Vladimir Vladimirovich Nabokov, most famous as the author of Lolita, was born on or about April 23, 1899 in St. Petersburg, Russia. The eldest of five children, he grew up in a wealthy and aristocratic family, moving between two homes (one in St. Petersburg, and an estate fifty miles to the south in the countryside). He enjoyed playing tennis and soccer in his youth, but also spent many hours chasing and collecting butterflies, a passion he apparently learned from his father.
At the time of Nabokov's adolescence, Russia was under the rule of the doomed czar, Nicholas II. The Nabokovs lived largely at piece with the czar's regime, though Nabokov's father, Vladimir Dmitrievich Nabokov, was a famous and controversial liberal politician. He was imprisoned in 1908 for ninety days for his involvement in a political manifesto.
Meanwhile, Nabokov's mother, Elena Ivanova, raised the three boys and two girls in aristocratic fashion, using several governesses and tutors who taught the children French and English along with Russian. In 1911 Nabokov entered the highly regarded Tenishev School. He has been described as an arrogant student who came to school each day in the family's Rolls-Royce. He wrote his first poem at the age of 15 and privately published two books of poetry before leaving the school.
This childhood of privilege ended with the Bolshevik revolution and the abdication of Tsar Nicholas II. Political unrest forced the Nabokov family to leave Russia for England in 1919. Nabokov and his brother subsequently enrolled at Cambridge University, where Nabokov majored in French and Russian literature.

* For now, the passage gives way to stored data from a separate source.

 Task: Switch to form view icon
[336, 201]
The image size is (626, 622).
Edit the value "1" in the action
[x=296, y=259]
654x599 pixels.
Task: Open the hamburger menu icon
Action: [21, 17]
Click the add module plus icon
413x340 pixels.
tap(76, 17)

Nabokov's father chose to move the family to Berlin in order to settle down. However, in 1922 he was murdered while attempting to stop an assassination attempt targeting the politician Pavel Miliukov. Nabokov returned to school and graduated later that year, and decided to move to Berlin in 1923. He spent his time writing poetry and short stories for "The Rudder," a Russian newspaper his father founded. Known as VN, he developed a following with fellow Russian emigres for his writings. He also met his future wife, Vera Slonim, a Russian emigre, whom he married in 1925.

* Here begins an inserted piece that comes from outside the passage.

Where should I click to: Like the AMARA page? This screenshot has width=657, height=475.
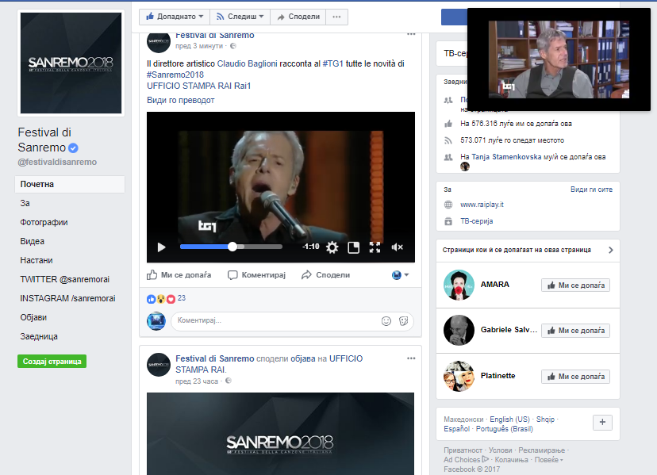click(x=575, y=285)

Nabokov's first Russian novel, Mary, was published that year, but received little attention. However, the rise of the Nazis interrupted his growing literary career and forced him to move to Paris. He continued to write, publishing the novels King, Queen, Knave in 1928 and The Defense in 1930. He soon developed a Russian and French readership that hailed his genius. The eruption of the war soon caused him to flee Paris for New York in 1940, along with his son Dmitri who had been born in 1934. Thus, at 41 years of age, Nabokov abandoned his budding fame in Europe for obscurity in America. Money was not a problem due to his inheritance, but he nonetheless chose to work. Returning to his passion for butterflies, he succeeded in getting a position at the Museum of Natural History in New York. He was rather successful in his Lepidoptera studies, and his work includes the naming of several butterflies and the publication of scientific studies.
In 1941 Nabokov accepted a position at Wellesley College as a resident lecturer in Comparative Literature. He also published his first English novel, The Real Life of Sebastian Knight, which is full of references to chess. While at Wellesley, he continued to write and to pursue his study of lepidoptery; in addition, he participated in the founding of that school's Russian Department. In fact, between 1944 and 1948, Nabokov was the only lecturer in the Wellesley Russian Department. During this time Nabokov also published in "The New Yorker" and other respected magazines, helping him gain a reputation. He also lectured at Harvard, where he was the curator of lepidoptery at the Museum of Comparative Biology. In 1948, he left Wellesley for Cornell.
During this time he continued collecting butterflies during visits to the Rocky Mountains. While on one of these trips in the early 1950s Nabokov composed his masterpiece, Lolita. The book proved initially difficult to sell to publishers, but within a decade it was such a success that it allowed Nabokov to give up teaching and concentrate solely on writing fiction.
In 1961 he moved to Montreux, Switzerland, in an effort to escape American publicity. He spent his last years publishing several novels, including Pale Fire in 1962. The book left his readers shaking their heads in confusion; it is a 999-line poem written by assassinated American poet John Shade, a poem which is then analyzed by the narrator. His work peaked in 1969 with the publication of Ada or Ardor: A Family Chronicle, the book he considered his best. He and his son also spent time translating his Russian works into English and his English work into Russian. Nabokov remained in Switzerland until his death in 1977 of a viral infection, leaving an unfinished manuscript, The Original of Laura. During his life he published eighteen novels, eight books of short stories, seven books of poetry and nine plays.